■ What is needed:
I would like the lines below, from the one with "新着小説一覧 (226, 2389)" through the one with "August (29, 2334)", copied exactly and without any pictures.

---+---

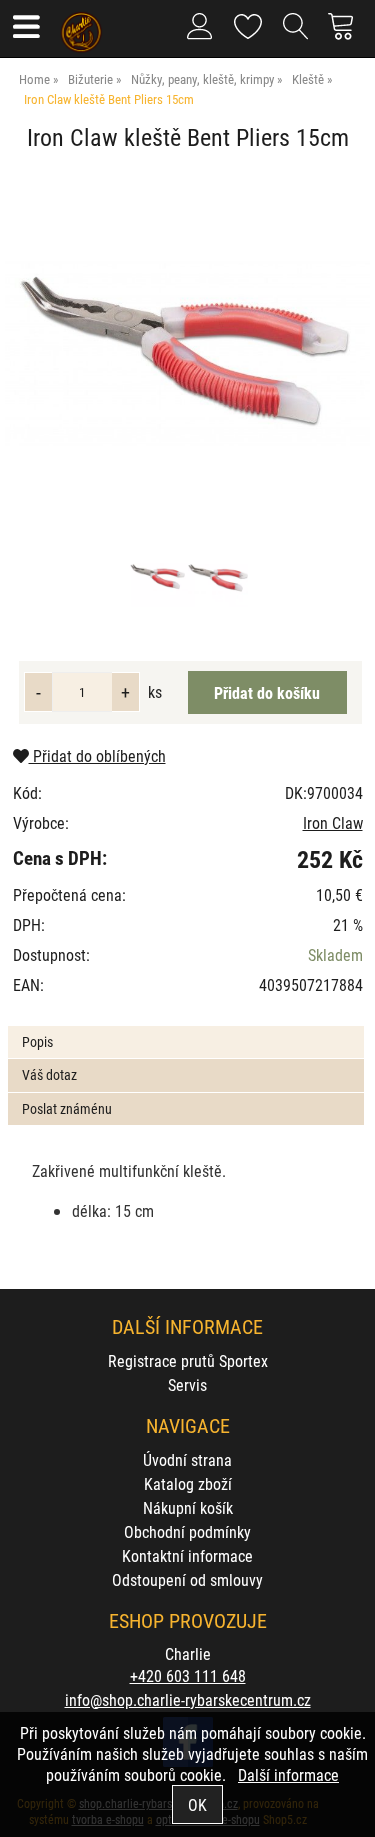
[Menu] (25, 28)
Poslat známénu (67, 1108)
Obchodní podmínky (187, 1531)
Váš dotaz (49, 1074)
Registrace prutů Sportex (188, 1360)
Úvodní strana (187, 1459)
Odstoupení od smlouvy (187, 1579)
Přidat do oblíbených (97, 755)
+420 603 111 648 (188, 1675)
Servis (187, 1384)
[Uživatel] (248, 22)
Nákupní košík (188, 1507)
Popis (37, 1041)
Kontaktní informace (187, 1555)
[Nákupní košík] (346, 34)
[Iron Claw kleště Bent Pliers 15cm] (187, 353)
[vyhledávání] (296, 34)
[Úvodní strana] (81, 25)
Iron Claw (333, 822)
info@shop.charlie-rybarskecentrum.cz (188, 1699)
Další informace (288, 1774)
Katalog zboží (188, 1483)
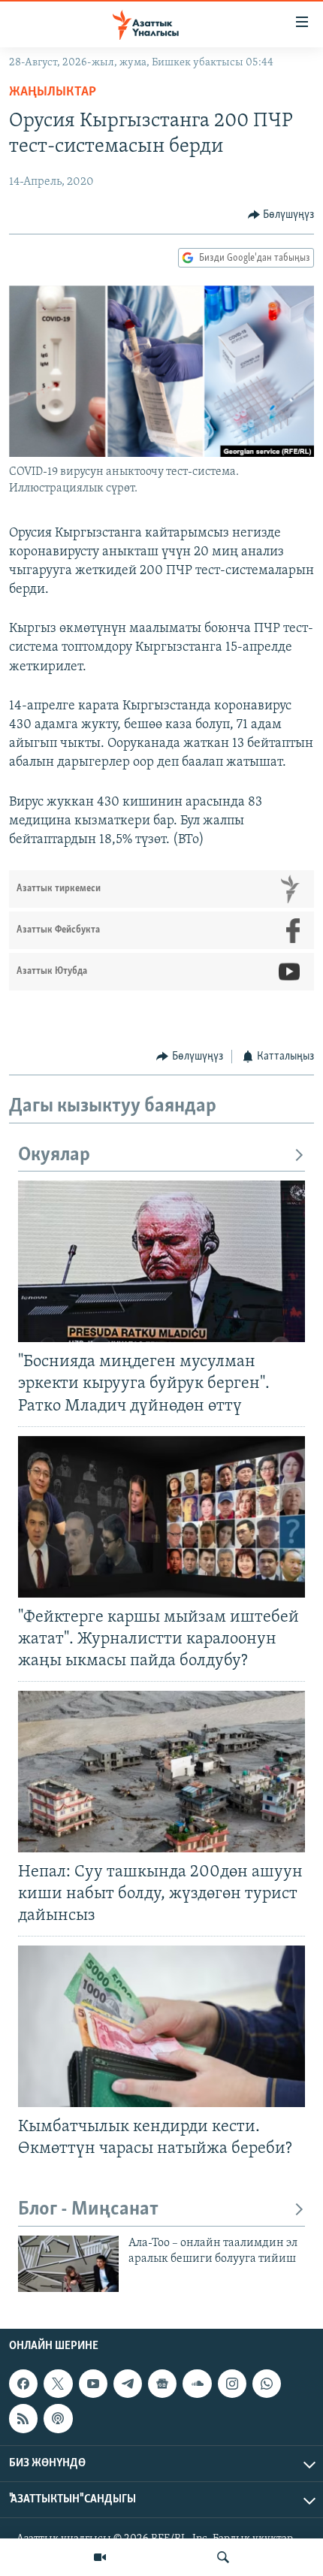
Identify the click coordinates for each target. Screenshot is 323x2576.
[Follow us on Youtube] (93, 2383)
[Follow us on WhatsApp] (266, 2383)
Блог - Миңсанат (88, 2210)
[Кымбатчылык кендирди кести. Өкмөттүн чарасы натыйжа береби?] (161, 2026)
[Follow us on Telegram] (127, 2383)
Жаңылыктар (52, 92)
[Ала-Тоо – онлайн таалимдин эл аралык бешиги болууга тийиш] (68, 2264)
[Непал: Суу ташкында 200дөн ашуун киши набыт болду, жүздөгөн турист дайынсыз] (161, 1771)
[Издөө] (223, 2557)
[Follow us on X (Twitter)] (58, 2383)
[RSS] (23, 2419)
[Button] (281, 215)
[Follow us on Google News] (162, 2383)
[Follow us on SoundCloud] (197, 2383)
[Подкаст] (58, 2419)
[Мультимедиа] (99, 2557)
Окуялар (54, 1155)
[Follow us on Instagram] (232, 2383)
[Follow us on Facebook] (23, 2383)
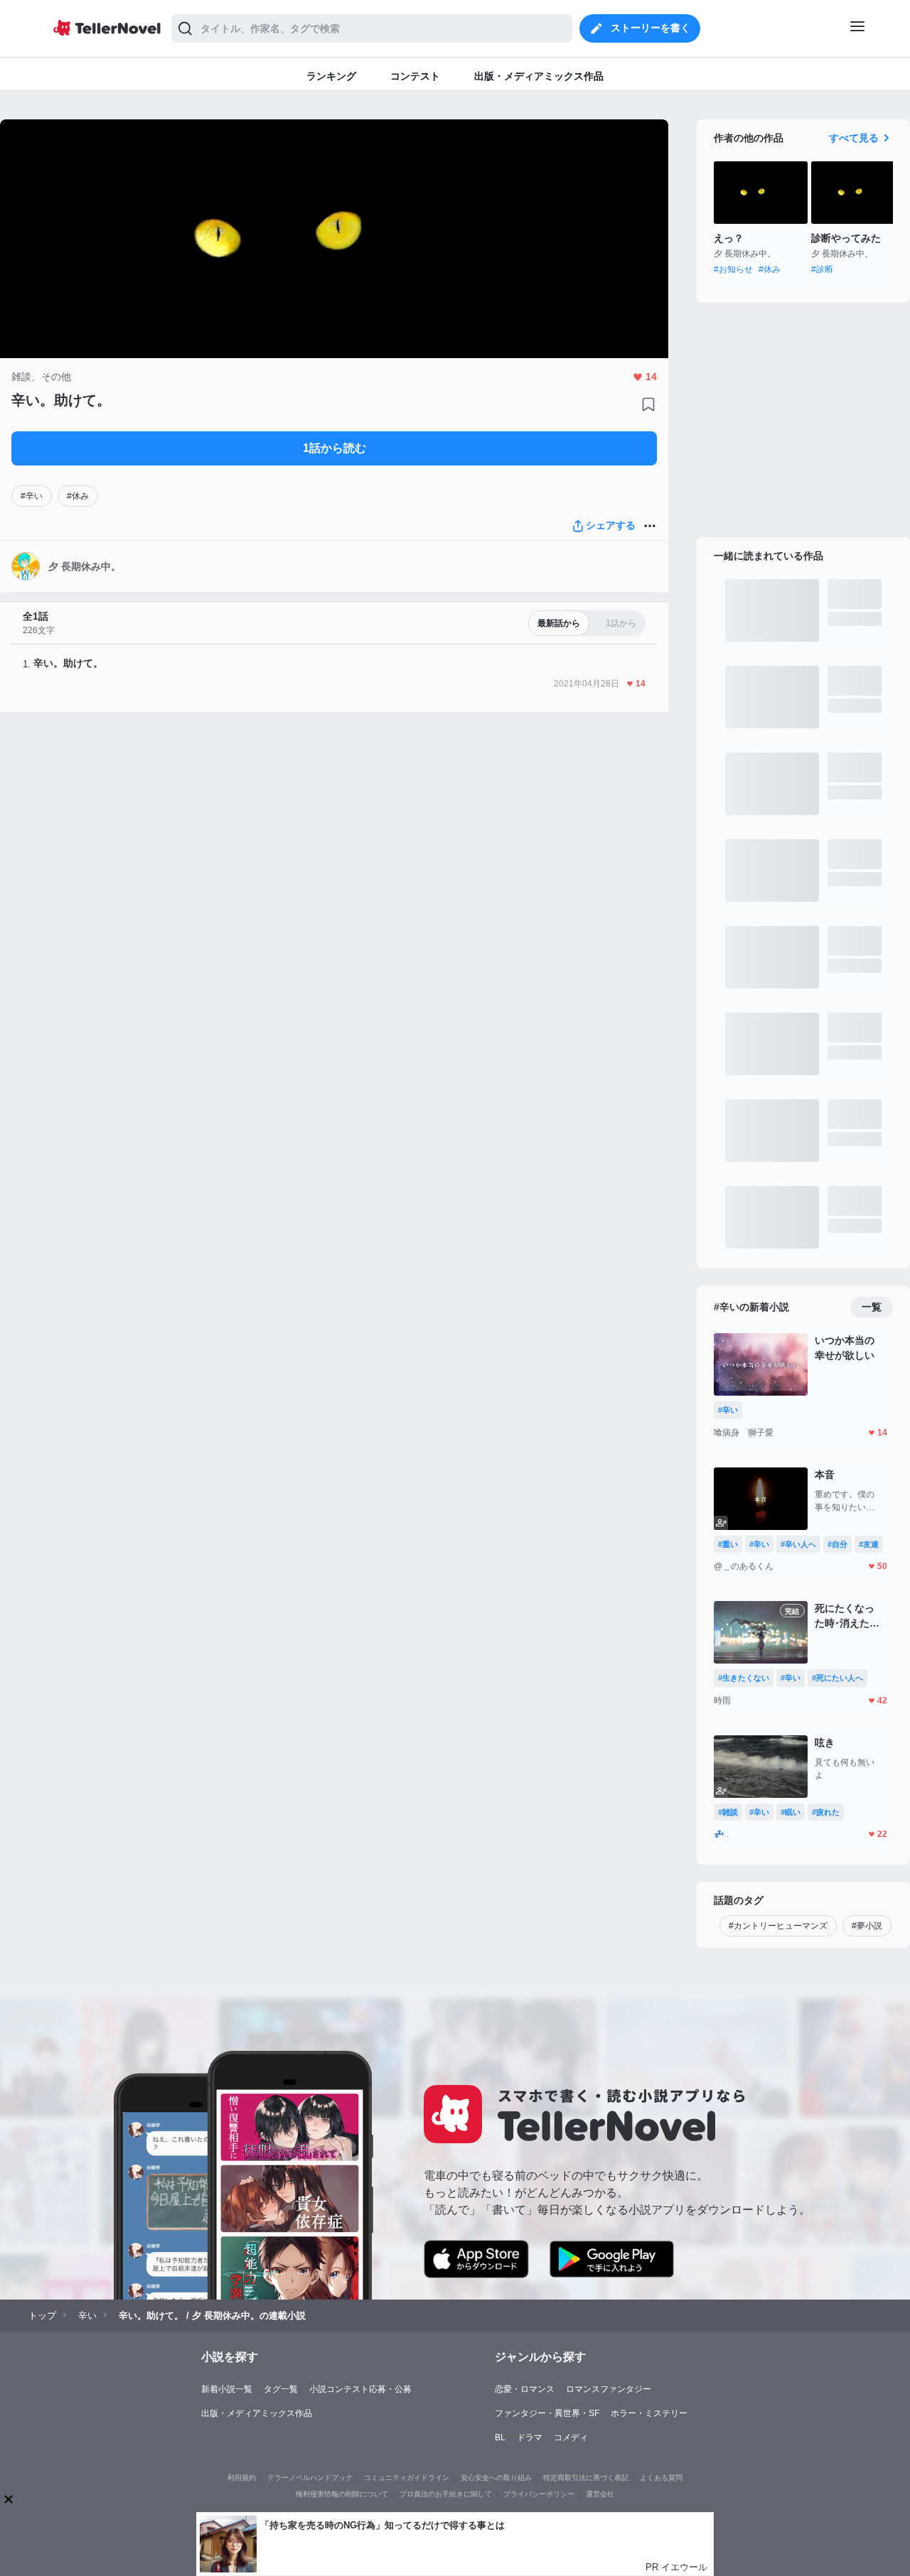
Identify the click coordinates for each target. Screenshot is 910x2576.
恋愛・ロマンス (525, 2389)
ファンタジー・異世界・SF (547, 2413)
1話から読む (334, 448)
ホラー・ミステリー (649, 2413)
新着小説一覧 (226, 2389)
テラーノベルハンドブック (310, 2477)
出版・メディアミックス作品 (256, 2413)
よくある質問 (661, 2477)
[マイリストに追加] (648, 404)
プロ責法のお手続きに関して (446, 2494)
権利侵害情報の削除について (342, 2494)
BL (500, 2437)
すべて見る (854, 138)
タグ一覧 (281, 2389)
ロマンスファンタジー (608, 2389)
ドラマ (529, 2437)
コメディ (571, 2437)
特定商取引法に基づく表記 (585, 2477)
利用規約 (242, 2477)
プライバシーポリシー (538, 2494)
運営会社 (600, 2494)
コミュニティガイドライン (406, 2477)
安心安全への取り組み (496, 2477)
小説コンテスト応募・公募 (360, 2389)
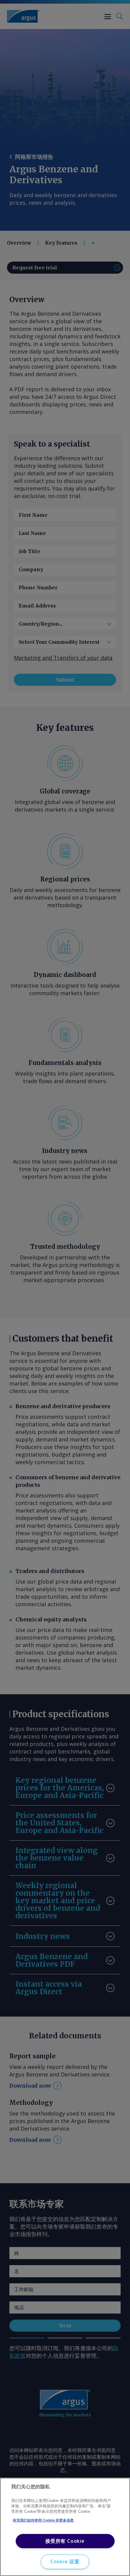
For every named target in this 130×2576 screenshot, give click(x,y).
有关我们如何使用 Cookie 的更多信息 (43, 2520)
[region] (65, 2527)
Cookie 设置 (65, 2561)
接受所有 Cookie (65, 2541)
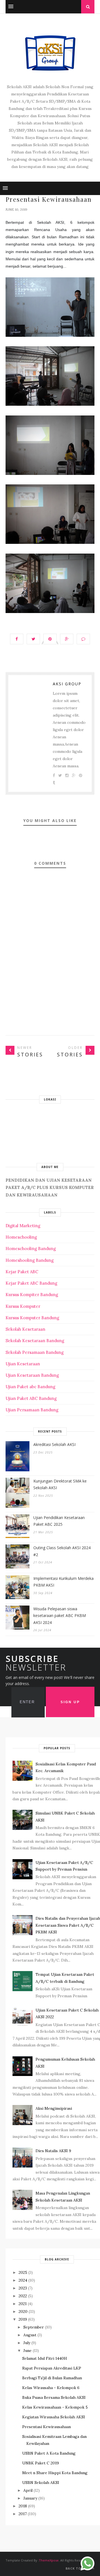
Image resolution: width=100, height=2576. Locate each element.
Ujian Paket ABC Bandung (31, 1398)
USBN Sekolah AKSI (40, 2482)
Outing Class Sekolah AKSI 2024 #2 (62, 1551)
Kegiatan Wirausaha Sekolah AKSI (53, 2416)
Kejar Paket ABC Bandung (31, 1283)
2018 (23, 2505)
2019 (23, 2319)
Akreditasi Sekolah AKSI (54, 1444)
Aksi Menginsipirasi (54, 2108)
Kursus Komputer (23, 1306)
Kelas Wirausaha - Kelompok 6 (50, 2387)
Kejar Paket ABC (22, 1271)
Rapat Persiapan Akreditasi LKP (51, 2368)
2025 (23, 2272)
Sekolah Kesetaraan (25, 1329)
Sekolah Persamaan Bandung (35, 1352)
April (27, 2490)
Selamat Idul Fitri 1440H (44, 2358)
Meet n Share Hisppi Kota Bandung (55, 2472)
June (27, 2350)
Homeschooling (21, 1237)
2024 (23, 2280)
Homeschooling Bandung (31, 1248)
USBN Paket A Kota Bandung (49, 2453)
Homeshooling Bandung (30, 1260)
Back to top (78, 2568)
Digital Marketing (23, 1225)
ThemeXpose (49, 2560)
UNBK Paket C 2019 (40, 2463)
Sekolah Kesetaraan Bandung (35, 1340)
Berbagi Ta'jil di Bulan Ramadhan (52, 2377)
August (29, 2334)
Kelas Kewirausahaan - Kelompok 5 (55, 2407)
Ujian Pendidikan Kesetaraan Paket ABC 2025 (59, 1521)
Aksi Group (67, 683)
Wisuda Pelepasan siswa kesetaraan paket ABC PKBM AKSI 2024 (59, 1615)
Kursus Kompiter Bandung (32, 1294)
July (26, 2342)
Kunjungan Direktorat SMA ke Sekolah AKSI (60, 1484)
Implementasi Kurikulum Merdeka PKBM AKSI (63, 1582)
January (30, 2498)
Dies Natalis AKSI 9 (53, 2150)
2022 (23, 2295)
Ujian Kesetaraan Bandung (32, 1375)
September (33, 2327)
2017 (23, 2513)
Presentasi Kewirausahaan (46, 2426)
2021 (23, 2303)
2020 (23, 2311)
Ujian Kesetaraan (23, 1363)
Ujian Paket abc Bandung (30, 1386)
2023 (23, 2288)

---+---

■ Problem solution:
新着小説一覧 (226, 2389)
テラーノベルハンドブック (310, 2477)
出版・メディアミックス作品 (256, 2413)
よくある質問 (661, 2477)
[マイリストに追加] (648, 404)
プロ責法のお手続きに関して (446, 2494)
権利侵害情報の削除について (342, 2494)
BL (500, 2437)
すべて見る (854, 138)
タグ一覧 (281, 2389)
ロマンスファンタジー (608, 2389)
ドラマ (529, 2437)
コメディ (571, 2437)
特定商取引法に基づく表記 (585, 2477)
利用規約 (242, 2477)
プライバシーポリシー (538, 2494)
運営会社 (600, 2494)
コミュニティガイドライン (406, 2477)
安心安全への取り組み (496, 2477)
小説コンテスト応募・公募 (360, 2389)
For every named target in this 130×2576 screenshot, give click(x,y).
有关我们如何使用 Cookie 的更多信息 (43, 2520)
[region] (65, 2527)
Cookie 设置 (65, 2561)
接受所有 Cookie (65, 2541)
Image resolution: width=100, height=2576. Locate each element.
Ujian Paket ABC Bandung (31, 1398)
USBN Sekolah AKSI (40, 2482)
Outing Class Sekolah AKSI 2024 #2 (62, 1551)
Kegiatan Wirausaha Sekolah AKSI (53, 2416)
Kejar Paket ABC Bandung (31, 1283)
2018 (23, 2505)
2019 (23, 2319)
Akreditasi Sekolah AKSI (54, 1444)
Aksi Menginsipirasi (54, 2108)
Kursus Komputer (23, 1306)
Kelas Wirausaha - Kelompok 6 (50, 2387)
Kejar Paket ABC (22, 1271)
Rapat Persiapan Akreditasi LKP (51, 2368)
2025 (23, 2272)
Sekolah Kesetaraan (25, 1329)
Sekolah Persamaan Bandung (35, 1352)
April (27, 2490)
Selamat Idul Fitri 1440H (44, 2358)
Meet n Share Hisppi Kota Bandung (55, 2472)
June (27, 2350)
Homeschooling (21, 1237)
2024 (23, 2280)
Homeschooling Bandung (31, 1248)
USBN Paket A Kota Bandung (49, 2453)
Homeshooling Bandung (30, 1260)
Back to top (78, 2568)
Digital Marketing (23, 1225)
ThemeXpose (49, 2560)
UNBK Paket C 2019 (40, 2463)
Sekolah Kesetaraan Bandung (35, 1340)
Berbagi Ta'jil di Bulan Ramadhan (52, 2377)
August (29, 2334)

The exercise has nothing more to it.